3. Apparatus as defined in claim 1 or 2 wherein said interacting means includes an electrically-powered squib means mounted on the pressurized side of said diaphragm means providing a firing impulse for rupturing said diaphragm.
4. Gun weapon apparatus for a gas charged cartridge for launching a projectile of a relatively low mass at a low velocity, comprising in combination:
the cartridge having an opening at one end, p1 a diaphragm seated within the opening and sealing it, the opening also adapted to receive the projectile, a one-way check valve mounted in an aperture at the opposite end of the cartridge for permitting the charging of the cartridge with compressed gas and also for preventing the gas from escaping through the aperture,
the diaphragm being a rupture-type disk having a series of radial pre-engraved grooves, and means for rupturing the grooved disk including a pointed rod protruding from the rear of the projectile and pointing towards said diaphragm, the pointed rod rupturing the grooved disk said pointed rod being forced toward the diaphragm of said cartridge as the cartridge is chambered into a gun barrel wherein the compressed gas being released propels the projectile through the barrel of the gun weapon.
The invention described herein may be manufactured, used, and licensed by or for United States Government without payment to me of any royalty thereon.
1. Field of Invention The present invention relates to a self-contained cartridge for launching a relatively low mass projectile at a low speed. More particularly, the invention relates to an apparatus for a gas charged cartridge and initiating mechanism for launching a lightweight projectile at a low velocity.
2. Description of the Prior Art There are several alternative prior art systems to achieve a low velocity launch of a light-weight projectile. One such system is to use a combustible propellant, such as gunpowder, which generates high-pressure gases upon initiation. These gases-then impinge upon the rear of the projectile to force it down the barrel of a gun weapon. Several types of powders can be utilized in such an application. The modern "smokeless" propellants burn progressively, that is, their burning rate increases as the chamber pressure increases. However, since the chamber pressures encountered when launching a light-weight projectile at a low velocity are far below those required by "smokeless" propellants to burn optimally, the result is a lack of shot-to-shot repeatability. Differing amounts of unburnt propellants are left after the firing event which cause large variations in muzzle velocity and peak pressure. An alternative propellant is "black powder", a substance that burns more consistently at lower pressures- However, black powder is an impact sensitive explosive, and can therefore be very dangerous to handle. Also, black powder produces highly corrosive salts and heavy residue among its combustion products, both of which are detrimental to the life of the weapon.

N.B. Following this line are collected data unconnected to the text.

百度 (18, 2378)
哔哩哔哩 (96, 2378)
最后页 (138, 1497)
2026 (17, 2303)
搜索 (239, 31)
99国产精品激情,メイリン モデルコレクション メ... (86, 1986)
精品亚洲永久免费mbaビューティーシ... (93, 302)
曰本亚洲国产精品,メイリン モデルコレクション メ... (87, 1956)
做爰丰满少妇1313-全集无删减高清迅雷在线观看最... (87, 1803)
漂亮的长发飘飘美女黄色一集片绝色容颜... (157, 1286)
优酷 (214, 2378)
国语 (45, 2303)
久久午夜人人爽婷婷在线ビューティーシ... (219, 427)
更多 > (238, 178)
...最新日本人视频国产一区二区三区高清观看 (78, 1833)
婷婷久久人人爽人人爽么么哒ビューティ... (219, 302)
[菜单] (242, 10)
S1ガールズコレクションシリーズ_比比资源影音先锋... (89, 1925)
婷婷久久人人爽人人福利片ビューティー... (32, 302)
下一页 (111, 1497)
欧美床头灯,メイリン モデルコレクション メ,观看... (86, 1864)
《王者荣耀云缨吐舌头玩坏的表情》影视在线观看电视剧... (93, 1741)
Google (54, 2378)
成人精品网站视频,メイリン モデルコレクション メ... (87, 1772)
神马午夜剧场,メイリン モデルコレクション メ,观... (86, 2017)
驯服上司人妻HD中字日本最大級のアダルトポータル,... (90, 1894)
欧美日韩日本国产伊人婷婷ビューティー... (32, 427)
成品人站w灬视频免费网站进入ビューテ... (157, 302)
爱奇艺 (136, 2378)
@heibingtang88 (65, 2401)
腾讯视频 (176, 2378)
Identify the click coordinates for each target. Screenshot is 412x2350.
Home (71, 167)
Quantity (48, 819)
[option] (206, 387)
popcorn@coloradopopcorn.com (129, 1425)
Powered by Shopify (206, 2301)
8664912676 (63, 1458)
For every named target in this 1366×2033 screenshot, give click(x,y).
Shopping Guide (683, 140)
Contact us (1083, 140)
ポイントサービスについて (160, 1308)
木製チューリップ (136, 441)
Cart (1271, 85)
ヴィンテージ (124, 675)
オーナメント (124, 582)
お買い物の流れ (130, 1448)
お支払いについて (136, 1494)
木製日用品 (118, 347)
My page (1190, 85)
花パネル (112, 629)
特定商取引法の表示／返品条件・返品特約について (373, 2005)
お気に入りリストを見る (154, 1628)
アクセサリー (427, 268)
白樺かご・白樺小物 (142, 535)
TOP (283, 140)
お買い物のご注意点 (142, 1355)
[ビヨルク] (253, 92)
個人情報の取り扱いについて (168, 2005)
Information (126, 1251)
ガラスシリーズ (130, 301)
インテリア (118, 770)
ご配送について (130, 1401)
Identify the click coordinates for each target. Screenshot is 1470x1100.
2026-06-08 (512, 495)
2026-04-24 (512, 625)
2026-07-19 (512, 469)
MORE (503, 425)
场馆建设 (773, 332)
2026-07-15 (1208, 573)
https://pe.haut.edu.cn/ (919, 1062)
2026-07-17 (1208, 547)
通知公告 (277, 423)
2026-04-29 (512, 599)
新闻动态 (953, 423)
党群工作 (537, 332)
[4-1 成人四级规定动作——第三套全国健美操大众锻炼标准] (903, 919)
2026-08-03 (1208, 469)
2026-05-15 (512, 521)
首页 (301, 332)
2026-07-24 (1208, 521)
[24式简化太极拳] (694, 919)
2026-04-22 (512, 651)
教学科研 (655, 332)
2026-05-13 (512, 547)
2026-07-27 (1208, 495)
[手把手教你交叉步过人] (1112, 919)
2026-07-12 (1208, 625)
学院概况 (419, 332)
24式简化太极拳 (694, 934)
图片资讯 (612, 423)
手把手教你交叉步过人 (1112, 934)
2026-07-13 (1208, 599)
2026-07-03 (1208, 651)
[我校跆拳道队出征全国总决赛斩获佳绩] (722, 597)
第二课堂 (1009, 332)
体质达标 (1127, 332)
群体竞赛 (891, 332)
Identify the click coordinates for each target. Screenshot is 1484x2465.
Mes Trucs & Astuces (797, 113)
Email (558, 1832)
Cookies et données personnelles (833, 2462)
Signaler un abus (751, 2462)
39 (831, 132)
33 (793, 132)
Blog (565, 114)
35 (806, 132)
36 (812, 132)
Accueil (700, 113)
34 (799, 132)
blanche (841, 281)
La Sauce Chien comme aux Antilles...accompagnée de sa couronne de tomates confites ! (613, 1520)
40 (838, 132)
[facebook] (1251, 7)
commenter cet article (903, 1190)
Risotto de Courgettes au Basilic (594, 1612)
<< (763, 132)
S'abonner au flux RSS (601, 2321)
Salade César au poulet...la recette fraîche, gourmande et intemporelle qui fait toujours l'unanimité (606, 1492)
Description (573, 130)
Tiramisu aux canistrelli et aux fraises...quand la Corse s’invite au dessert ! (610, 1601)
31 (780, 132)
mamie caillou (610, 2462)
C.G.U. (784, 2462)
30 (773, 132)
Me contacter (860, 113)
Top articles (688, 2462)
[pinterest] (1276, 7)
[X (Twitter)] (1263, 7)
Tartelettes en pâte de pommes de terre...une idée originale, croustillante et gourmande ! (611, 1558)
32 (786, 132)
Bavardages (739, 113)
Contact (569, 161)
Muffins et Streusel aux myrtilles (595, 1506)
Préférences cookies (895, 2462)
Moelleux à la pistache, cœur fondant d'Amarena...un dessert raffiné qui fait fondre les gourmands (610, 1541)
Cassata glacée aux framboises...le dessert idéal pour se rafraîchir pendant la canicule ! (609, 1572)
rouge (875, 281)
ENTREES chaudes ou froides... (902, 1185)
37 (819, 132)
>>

Compressed gas is also employed to propel projectiles of low sectional density. These systems utilize an initially pressurized vessel, or gas bottle, which is charged with a gas such as CO2. This bottle is used to charge a reservoir internal to the weapon, and then a valve is opened to allow the gas to impinge upon the rear of the projectile. However, these systems are both cumbersome to carry and time-consuming to load. Also, their performance is significantly degraded due to energy losses encountered through the valve, referred to as "valve losses." Furthermore, velocity variations are induced depending on the amount of time between reservoir charging and projectile firing. These are a result of the initial temperature drop undergone by the gas while the reservoir is charged and subsequent heating afterwards, which continuously changes the reservoir pressure. In addition, chamber pressures vary due to the pressure left in the bottle, especially if used for multiple shots.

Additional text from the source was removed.